» **EXERCISE TASK**:
Express the stretch of the records that opens with the line containing "Image resolution: width=851" and closes with the line containing "click(x=137, y=316)" as a JSON list of strings. Give one string per line, include both end lines, and leave out blank lines.

» **RAW DATA**:
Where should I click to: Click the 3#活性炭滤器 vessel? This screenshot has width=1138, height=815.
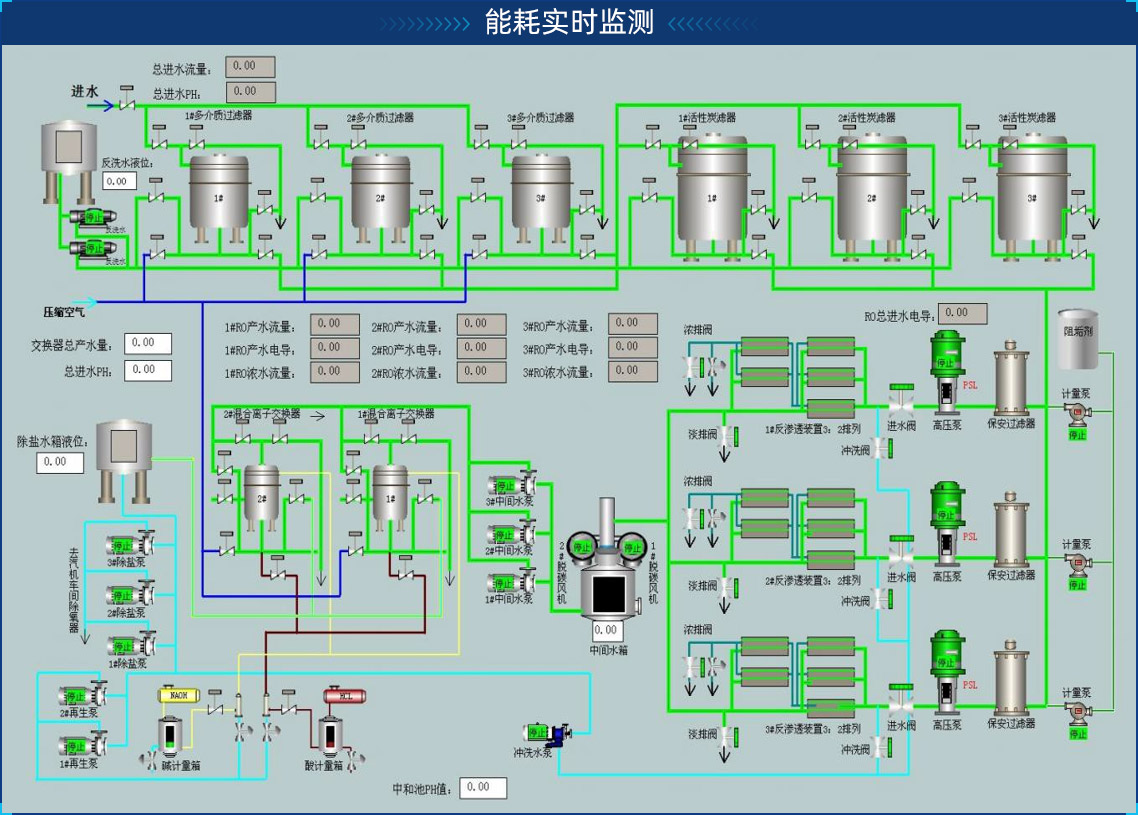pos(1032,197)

* * *

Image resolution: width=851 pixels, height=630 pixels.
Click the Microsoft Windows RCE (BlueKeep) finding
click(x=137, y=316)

» **EXERCISE RESPONSE**:
[
  "Image resolution: width=851 pixels, height=630 pixels.",
  "Click the Microsoft Windows RCE (BlueKeep) finding",
  "click(x=137, y=316)"
]